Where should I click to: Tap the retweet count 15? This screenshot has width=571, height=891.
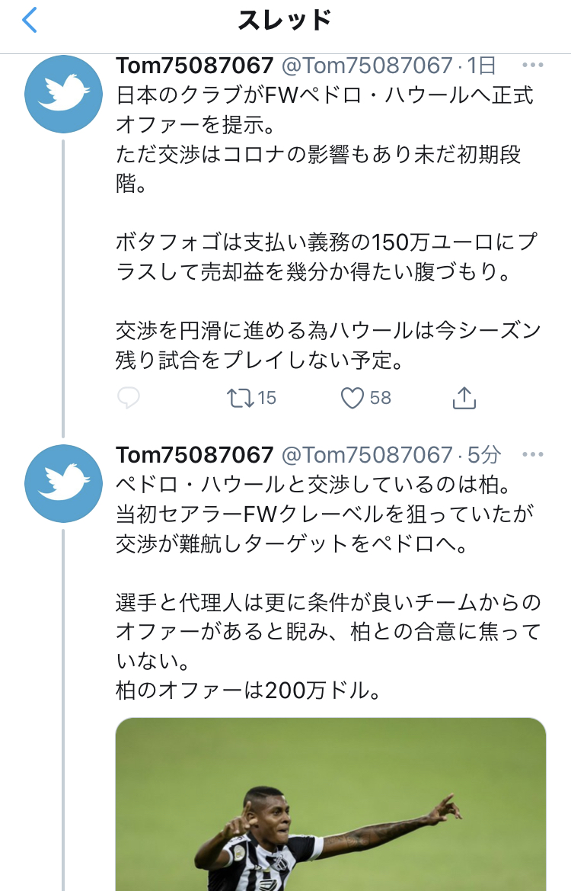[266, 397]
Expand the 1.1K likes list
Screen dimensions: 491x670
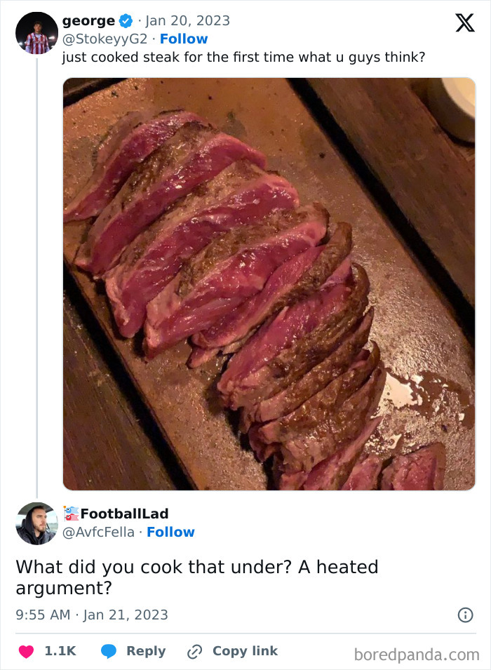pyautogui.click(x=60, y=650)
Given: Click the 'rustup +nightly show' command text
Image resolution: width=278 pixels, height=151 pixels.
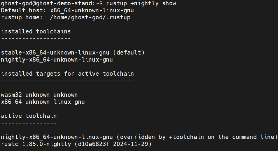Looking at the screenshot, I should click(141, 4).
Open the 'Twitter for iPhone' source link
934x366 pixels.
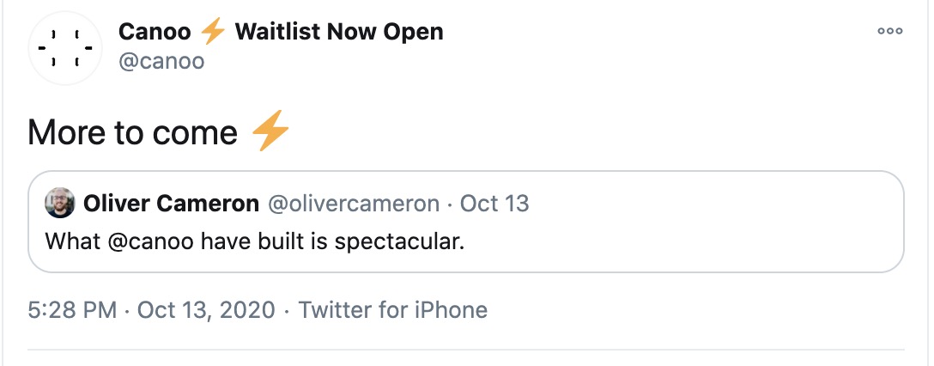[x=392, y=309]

::::::

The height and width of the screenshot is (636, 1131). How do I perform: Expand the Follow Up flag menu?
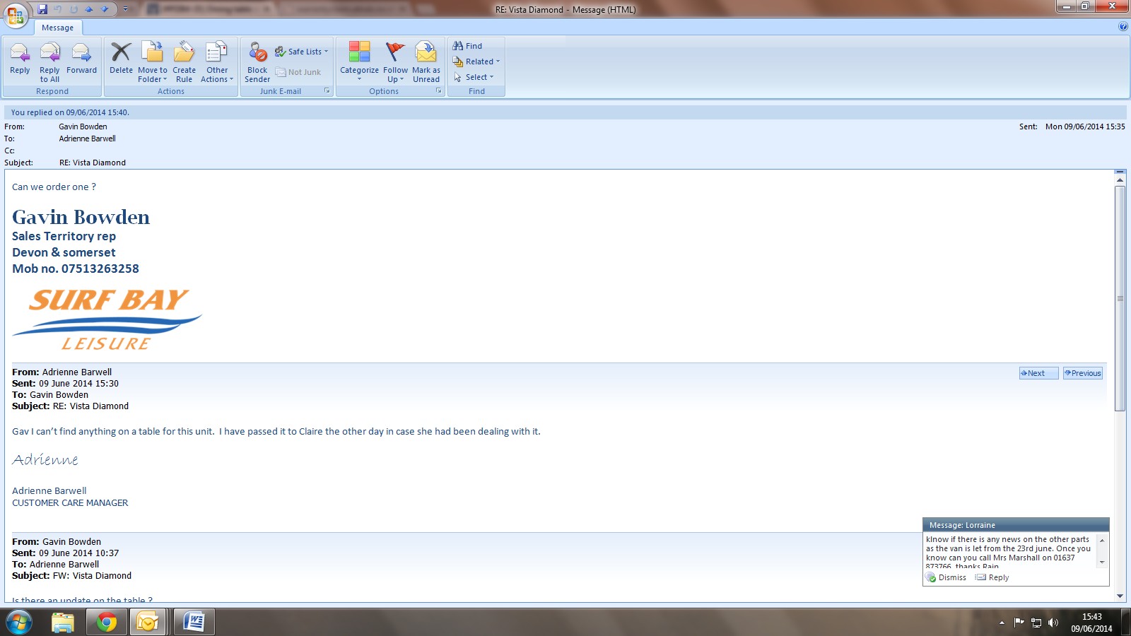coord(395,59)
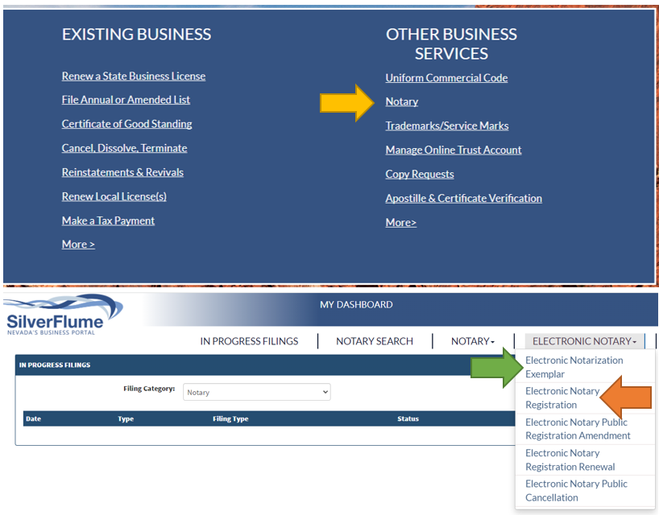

::::::

TASK GOAL
Repeat the records starting at the line containing "Where should I" and ending at the line containing "pyautogui.click(x=60, y=650)", leaving the pictures out of your answer.

CORRECT ANSWER
Where should I click to: Tap the retweet count 15? This screenshot has width=571, height=891.
[266, 397]
Expand the 1.1K likes list
Screen dimensions: 491x670
pyautogui.click(x=60, y=650)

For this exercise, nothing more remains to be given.